Jon Katz is not only a  New York Time's Best Selling Author but our Common Thread Give-Away Artist for January. The picture above, "Morning Road" is signed and matted and ready for an 11 x 14 inch frame. In order to register to win this free give-away, please simply go to his wife, Maria Wulf's website, www.fullmoonfiberart.com and leave a comment there for Jon. The winner will be announced on Sunday versus Thursday of this next week.
                
Jon is a man that I am so proud to call my acquaintance and friend, since participating in the Pig Barn Gallery Show and Sale on Jon and Maria's Bedlam Farm a few years ago.They have since moved down the road  to a smaller version of their original Bedlam Farm, retaining all of the original creative charm of the first, a charm that comes from Jon's love of his wife, Maria and the love that they share for their many animals and community that surround them. To know Jon is to love him, and to read his work is to get a bird's eye view into the heart of this dear man.

His list of New York Times Best Selling books are not Jon's only accomplishments however. Jon's blog, Bedlam Farm Journal,(Bedlamfarm.com) starts my everyday. Unlike other news of the day, Jon's news is guaranteed to start your day with a focus on what is good and prevailing in life. His blog beckons me to see my own life differently and live it to the fullest.  Though Jon may not realize it, his writings often stimulate my thinking which inspires many of my own writings.  I think that that is Jon's gift to the world.  He is unique and he staunchly supports the uniqueness in those around him and his stories bring that to his readers everyday.

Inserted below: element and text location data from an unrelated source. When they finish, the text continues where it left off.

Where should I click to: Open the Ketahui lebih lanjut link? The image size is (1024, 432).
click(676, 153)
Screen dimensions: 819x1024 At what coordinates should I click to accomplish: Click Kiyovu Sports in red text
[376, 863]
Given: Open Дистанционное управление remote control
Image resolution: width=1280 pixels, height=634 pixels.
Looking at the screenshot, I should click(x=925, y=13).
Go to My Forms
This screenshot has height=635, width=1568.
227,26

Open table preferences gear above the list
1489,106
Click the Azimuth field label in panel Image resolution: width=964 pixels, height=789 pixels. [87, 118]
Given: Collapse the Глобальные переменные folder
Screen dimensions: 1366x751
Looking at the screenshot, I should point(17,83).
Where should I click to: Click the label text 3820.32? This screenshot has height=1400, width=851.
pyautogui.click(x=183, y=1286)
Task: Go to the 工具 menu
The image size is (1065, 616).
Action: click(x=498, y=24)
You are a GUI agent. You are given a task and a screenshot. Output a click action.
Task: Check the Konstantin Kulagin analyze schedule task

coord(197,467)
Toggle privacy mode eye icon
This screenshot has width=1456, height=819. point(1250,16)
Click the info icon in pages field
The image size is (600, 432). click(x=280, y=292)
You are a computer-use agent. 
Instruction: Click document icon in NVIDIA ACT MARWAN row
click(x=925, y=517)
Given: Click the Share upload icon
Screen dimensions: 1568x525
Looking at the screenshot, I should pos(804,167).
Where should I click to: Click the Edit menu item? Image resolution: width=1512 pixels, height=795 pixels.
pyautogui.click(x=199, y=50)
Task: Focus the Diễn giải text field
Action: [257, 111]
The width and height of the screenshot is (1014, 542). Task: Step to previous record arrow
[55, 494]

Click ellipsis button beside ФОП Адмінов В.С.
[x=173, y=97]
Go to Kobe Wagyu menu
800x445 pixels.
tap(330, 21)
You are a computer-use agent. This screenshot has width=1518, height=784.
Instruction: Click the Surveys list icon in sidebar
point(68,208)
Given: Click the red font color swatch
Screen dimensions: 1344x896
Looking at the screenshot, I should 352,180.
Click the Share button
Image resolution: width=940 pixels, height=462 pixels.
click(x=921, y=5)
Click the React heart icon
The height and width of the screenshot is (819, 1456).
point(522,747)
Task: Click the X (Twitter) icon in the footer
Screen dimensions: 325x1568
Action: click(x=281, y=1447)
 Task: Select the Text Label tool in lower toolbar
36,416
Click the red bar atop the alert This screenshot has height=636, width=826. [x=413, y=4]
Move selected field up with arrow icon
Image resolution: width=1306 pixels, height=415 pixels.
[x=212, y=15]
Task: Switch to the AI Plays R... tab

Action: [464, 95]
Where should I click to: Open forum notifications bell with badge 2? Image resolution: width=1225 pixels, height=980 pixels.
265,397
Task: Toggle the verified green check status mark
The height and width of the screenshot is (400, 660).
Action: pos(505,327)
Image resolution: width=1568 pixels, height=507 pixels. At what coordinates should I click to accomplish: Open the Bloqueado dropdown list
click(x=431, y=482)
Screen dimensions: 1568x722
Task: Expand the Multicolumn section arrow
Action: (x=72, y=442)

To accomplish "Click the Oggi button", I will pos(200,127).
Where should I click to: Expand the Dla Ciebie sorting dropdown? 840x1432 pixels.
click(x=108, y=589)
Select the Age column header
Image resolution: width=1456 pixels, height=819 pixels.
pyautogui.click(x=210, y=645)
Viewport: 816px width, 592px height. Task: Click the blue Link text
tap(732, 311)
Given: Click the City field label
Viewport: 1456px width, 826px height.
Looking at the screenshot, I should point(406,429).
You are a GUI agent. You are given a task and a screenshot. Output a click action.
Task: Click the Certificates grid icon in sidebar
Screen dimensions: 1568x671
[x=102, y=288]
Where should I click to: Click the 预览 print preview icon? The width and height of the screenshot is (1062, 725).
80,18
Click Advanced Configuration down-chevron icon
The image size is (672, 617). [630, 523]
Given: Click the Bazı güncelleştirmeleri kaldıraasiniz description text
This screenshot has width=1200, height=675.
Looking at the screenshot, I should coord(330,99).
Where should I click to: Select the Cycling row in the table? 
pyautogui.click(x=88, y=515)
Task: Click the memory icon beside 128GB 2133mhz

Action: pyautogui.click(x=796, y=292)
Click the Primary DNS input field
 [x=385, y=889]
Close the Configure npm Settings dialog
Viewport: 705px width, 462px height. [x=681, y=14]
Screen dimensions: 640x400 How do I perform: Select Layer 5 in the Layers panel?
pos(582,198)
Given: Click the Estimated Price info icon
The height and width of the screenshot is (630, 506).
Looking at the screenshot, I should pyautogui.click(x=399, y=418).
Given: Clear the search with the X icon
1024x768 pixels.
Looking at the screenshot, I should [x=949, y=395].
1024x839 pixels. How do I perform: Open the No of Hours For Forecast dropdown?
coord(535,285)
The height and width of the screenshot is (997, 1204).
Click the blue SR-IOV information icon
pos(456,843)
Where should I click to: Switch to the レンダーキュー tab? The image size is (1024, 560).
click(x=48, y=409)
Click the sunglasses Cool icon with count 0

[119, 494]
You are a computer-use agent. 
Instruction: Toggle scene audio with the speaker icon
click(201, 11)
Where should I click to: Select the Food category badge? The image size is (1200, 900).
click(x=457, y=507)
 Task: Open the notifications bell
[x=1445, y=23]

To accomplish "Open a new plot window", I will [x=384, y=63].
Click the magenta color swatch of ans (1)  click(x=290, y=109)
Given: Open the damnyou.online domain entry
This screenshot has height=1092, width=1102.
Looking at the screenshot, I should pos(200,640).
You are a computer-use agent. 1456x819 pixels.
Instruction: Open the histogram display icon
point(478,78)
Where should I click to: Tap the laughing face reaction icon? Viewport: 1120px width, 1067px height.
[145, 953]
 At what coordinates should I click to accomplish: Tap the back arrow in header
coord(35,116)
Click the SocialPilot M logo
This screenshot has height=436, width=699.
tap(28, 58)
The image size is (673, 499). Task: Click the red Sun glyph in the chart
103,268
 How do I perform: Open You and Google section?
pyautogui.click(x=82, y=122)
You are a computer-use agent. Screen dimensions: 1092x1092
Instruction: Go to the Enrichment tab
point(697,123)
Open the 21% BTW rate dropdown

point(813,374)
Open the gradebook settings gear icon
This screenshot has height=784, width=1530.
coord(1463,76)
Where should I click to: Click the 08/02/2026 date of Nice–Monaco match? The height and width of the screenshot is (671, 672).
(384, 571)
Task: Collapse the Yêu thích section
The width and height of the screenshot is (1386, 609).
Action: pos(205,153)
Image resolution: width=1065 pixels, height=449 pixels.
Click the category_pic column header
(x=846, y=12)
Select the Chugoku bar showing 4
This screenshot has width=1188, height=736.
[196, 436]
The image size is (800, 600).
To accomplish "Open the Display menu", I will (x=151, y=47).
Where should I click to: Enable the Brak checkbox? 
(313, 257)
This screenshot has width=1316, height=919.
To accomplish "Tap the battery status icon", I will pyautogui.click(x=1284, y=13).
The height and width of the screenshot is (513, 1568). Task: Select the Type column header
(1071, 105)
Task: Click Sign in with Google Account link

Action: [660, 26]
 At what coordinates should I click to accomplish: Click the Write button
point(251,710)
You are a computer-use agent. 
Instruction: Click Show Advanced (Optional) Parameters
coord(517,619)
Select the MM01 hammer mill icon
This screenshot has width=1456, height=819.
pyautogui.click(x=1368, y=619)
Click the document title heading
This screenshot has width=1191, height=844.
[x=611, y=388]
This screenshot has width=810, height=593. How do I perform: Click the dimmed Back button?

Jon's talents and abilities don't stop there. His wonderful photography captures the very soul of the animals and people that he writes about, as well as the country that surrounds him. He never tires of capturing that fresh vision of his world, sending it out to all who subscribe to his blog.  He has also been known to use other mediums to express his joy with the world. He is a man who never seems to grow tired of exploring and expanding his life and sharing it with others. He has even been featured in a special TED talk recently about his gift of living life to the fullest no matter what age. I understand that he was warmly received by his live audience, and I cannot wait to hear and see this special program.

Before I end this blog, I must share a true "Jon Katz story". Last spring, he and his wife, Maria hosted a lunch for our Common Thread Artist's group.  Jon was the featured cook, though his talent was not show-cased by he or Maria, as being the perfect host and hostess that they are, their focus was on us as their guests.  I had brought some of my felted heart pins that I had made and opened the box of them for each to choose one they liked best to keep. It was a bit of a hostess gift as well as a gift for the other members of our group. I narrowly had thought of them as gifts for the women in the group, but was pleasantly surprised that Jon wanted one too. For many weeks after that I would see pictures of Jon with my felted heart pin worn for all to see...and realized then how fitting this was for Jon, for with or without my heart pin, Jon truly wears his heart for all to see and know. I cannot think of a greater gift to give to the world Jon, nor a greater compliment to give to you! You are indeed a special gift to us all! Thank you!!